Directly after your last set of calf exercises, force your calves into a hard, heavy stretch with an extended knee and terminally dorsiflexed ankle joint. You must literally force your calf to stretch with as much tension and force as you can generate.

Here are two methods to accentuate this stretch:

Forced Single-Leg Bodyweight Calf Stretch

This stretch uses a single-leg setup. Alternate between stretches for each side.

Machine Loaded Forced-Calf Stretch

The one is a machine-loaded stretch through both legs at once. Be sure that the setup allows you to reach terminal dorsiflexion at the ankle and your feet are symmetrical in stance.

How Long Do I Stretch?

For each of these forced stretching techniques, you're going to force the stretch for as long as humanly possible to maximize time under tension. Again, setup is huge on these, as a poor setup will leave you vulnerable to injury. The knee always needs to be in perfect alignment with the ankle and hip.
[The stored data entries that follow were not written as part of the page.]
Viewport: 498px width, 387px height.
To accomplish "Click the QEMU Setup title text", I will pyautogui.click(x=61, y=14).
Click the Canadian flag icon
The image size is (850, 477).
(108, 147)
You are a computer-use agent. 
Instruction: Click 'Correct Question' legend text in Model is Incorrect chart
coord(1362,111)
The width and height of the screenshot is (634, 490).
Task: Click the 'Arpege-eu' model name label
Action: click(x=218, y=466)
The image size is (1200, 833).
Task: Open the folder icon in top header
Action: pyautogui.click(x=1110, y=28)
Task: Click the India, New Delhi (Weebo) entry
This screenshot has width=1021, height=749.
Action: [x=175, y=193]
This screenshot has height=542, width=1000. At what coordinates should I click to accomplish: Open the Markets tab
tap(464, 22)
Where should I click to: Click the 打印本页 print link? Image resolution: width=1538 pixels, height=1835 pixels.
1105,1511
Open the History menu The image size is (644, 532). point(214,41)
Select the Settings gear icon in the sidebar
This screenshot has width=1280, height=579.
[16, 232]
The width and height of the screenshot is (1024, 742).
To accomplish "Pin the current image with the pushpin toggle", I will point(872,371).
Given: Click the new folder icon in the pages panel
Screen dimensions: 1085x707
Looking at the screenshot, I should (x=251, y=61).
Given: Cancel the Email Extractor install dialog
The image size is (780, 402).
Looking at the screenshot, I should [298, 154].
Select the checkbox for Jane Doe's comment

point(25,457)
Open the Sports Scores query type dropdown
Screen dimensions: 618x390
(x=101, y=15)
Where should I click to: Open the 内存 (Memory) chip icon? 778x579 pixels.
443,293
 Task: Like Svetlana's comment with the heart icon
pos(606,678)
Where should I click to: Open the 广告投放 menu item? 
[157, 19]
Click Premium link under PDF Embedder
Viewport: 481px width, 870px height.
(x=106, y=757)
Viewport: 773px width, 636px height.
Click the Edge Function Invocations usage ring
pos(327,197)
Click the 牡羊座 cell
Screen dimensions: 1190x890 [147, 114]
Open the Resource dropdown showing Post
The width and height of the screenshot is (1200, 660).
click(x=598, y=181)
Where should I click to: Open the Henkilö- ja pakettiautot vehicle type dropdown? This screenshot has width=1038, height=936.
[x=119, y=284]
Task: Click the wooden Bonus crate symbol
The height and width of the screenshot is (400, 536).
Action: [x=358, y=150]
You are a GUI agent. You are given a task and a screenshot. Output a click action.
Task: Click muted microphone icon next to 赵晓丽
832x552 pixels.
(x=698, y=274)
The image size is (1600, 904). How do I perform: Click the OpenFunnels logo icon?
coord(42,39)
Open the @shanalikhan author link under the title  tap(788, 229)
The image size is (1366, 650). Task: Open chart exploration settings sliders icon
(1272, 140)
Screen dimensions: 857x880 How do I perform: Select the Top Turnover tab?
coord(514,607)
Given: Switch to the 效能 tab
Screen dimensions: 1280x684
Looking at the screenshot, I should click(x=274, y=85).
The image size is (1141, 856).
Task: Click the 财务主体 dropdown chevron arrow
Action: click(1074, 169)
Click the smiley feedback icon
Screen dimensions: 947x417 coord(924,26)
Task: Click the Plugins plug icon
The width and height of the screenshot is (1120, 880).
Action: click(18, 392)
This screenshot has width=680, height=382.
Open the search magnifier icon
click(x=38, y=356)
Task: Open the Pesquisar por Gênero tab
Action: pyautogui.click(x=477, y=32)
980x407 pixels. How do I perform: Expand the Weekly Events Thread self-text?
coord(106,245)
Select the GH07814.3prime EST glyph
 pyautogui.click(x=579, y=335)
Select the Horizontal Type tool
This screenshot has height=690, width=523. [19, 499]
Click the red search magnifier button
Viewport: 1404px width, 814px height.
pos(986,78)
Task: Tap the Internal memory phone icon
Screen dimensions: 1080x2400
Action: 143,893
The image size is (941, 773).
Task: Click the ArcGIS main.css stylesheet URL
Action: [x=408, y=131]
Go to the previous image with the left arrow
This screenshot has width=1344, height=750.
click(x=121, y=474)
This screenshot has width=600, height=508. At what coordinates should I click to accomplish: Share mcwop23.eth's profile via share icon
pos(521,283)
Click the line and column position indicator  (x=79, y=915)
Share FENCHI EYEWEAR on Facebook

Go through as many rounds as you can tolerate. Usually 2-4 rounds is about all people can take. Many times, forced stretches will span something like 90 seconds on the first round, 60 seconds on the second round, and 30-45 seconds on the last round before the lifter mentally breaks down. You can use those numbers as a starting point.

The harder you push it, the more you'll grow. Keep that in mind when the pain from these forced stretches make you want to quit.